- [SUPPLIED PASSAGE]:
* Begin *

To argue about when the Russian Revolution ended, you really need to decide what you mean by 'revolution', and what you mean by 'end'.

That is why historians have made interesting cases for 1917, 1918, 1921, 1924, 1927, the mid-1930s, 1945 ... and 1991!

History is not a science that you 'get right', but a story you tell, and the dates you select are determined by the particular story you are telling.

 

    

Before you can even begin to answer this question, of course, you need to think what we mean by ‘revolution’.  Is it just the overthrow of the government (in which case both Russian Revolutions lasted little more than a couple of days)?  the period of violence?  the making of new laws?  changes in people’s culture and thinking (which was how Lenin defined it)?  And at what point do you detach the consequences of the revolution from being part of the revolution? 

Melissa Stockdale, writing in 2020, wonders, also, how you define ‘end’.

* End *

Entries for locating text and elements:
* Begin *

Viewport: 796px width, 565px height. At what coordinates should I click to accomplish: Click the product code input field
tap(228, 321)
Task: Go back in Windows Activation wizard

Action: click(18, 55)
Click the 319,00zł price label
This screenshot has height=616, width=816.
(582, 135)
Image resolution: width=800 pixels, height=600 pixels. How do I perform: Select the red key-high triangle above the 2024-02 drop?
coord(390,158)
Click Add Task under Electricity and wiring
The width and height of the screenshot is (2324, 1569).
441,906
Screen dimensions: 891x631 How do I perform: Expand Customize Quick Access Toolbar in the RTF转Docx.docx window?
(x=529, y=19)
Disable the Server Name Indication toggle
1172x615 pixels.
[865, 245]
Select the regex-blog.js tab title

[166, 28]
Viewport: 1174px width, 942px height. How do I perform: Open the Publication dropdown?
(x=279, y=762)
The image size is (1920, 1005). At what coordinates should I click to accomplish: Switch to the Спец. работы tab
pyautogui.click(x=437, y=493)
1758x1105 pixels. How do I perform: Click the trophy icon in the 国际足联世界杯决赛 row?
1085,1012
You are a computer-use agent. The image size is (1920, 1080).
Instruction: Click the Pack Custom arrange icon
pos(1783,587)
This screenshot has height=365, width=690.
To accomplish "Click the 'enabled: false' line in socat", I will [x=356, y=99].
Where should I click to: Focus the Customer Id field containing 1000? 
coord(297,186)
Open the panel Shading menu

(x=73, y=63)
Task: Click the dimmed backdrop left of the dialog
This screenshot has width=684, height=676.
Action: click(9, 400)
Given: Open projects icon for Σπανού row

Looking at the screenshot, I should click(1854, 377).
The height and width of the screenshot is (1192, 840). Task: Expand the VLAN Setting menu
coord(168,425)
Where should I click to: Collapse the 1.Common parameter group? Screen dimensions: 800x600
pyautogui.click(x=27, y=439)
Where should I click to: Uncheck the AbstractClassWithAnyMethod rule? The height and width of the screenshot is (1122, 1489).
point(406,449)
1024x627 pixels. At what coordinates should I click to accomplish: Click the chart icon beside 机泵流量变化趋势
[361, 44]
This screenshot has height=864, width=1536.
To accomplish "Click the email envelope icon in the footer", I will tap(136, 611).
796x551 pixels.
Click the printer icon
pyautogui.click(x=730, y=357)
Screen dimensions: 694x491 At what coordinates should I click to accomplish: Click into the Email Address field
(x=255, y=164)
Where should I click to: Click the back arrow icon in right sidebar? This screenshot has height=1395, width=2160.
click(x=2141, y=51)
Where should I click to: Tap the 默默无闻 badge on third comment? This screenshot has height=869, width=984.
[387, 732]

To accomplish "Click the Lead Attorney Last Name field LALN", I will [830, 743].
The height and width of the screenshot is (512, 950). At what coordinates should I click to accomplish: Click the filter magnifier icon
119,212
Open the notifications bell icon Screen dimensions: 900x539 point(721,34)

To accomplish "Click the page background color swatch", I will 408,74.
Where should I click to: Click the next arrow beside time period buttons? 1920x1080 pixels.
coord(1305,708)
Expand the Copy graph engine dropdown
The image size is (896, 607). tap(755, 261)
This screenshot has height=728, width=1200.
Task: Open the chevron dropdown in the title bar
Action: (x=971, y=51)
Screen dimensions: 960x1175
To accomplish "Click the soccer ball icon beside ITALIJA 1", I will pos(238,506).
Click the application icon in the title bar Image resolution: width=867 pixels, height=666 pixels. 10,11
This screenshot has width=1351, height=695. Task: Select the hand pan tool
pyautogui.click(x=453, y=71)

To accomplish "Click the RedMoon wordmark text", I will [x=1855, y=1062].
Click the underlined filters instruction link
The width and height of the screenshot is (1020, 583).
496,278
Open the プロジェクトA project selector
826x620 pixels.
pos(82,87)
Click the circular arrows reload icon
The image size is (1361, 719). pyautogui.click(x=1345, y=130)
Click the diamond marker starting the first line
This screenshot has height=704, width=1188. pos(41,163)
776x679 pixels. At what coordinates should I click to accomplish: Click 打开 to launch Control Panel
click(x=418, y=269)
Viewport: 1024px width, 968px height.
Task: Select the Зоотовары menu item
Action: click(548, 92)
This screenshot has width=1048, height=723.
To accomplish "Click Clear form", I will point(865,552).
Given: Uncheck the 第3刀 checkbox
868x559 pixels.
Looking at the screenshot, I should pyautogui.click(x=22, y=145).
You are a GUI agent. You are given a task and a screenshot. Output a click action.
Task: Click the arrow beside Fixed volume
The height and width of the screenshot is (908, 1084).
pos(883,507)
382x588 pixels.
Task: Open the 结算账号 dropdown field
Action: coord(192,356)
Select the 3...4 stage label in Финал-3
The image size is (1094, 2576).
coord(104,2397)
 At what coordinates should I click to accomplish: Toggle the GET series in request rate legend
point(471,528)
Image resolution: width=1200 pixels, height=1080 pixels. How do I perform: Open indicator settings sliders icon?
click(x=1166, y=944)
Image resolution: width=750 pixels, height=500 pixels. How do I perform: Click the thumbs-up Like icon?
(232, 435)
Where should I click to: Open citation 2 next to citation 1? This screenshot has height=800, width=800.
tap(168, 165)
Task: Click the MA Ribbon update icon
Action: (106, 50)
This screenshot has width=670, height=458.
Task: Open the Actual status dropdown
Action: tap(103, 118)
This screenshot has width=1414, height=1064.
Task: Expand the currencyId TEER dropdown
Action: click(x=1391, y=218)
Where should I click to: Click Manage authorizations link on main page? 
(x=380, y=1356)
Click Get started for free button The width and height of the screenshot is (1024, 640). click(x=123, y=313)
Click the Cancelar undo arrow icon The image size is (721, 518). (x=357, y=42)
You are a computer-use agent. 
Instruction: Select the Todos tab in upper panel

* End *

- [PROMPT 1]:
In the passage on when the Russian Revolution ended, set down everything from "That is why" down to "you define ‘end’.".
- [PROMPT 2]:
Summarize the passage on when the Russian Revolution ended in two sentences.
- [PROMPT 3]:
According to the passage on the end of the Russian Revolution, who wondered in 2020 how "end" should be defined?

- [EXPECTED ANSWER 1]:
That is why historians have made interesting cases for 1917, 1918, 1921, 1924, 1927, the mid-1930s, 1945 ... and 1991!

History is not a science that you 'get right', but a story you tell, and the dates you select are determined by the particular story you are telling.

 

    

Before you can even begin to answer this question, of course, you need to think what we mean by ‘revolution’.  Is it just the overthrow of the government (in which case both Russian Revolutions lasted little more than a couple of days)?  the period of violence?  the making of new laws?  changes in people’s culture and thinking (which was how Lenin defined it)?  And at what point do you detach the consequences of the revolution from being part of the revolution? 

Melissa Stockdale, writing in 2020, wonders, also, how you define ‘end’.

- [EXPECTED ANSWER 2]:
Deciding when the Russian Revolution ended depends on what is meant by "revolution" and by "end," which is why historians have argued for dates from 1917 to 1991. A revolution could mean the overthrow of the government, the period of violence, new laws, or changes in people's culture and thinking, and history is a story in which the chosen dates fit the story being told.

- [EXPECTED ANSWER 3]:
Melissa Stockdale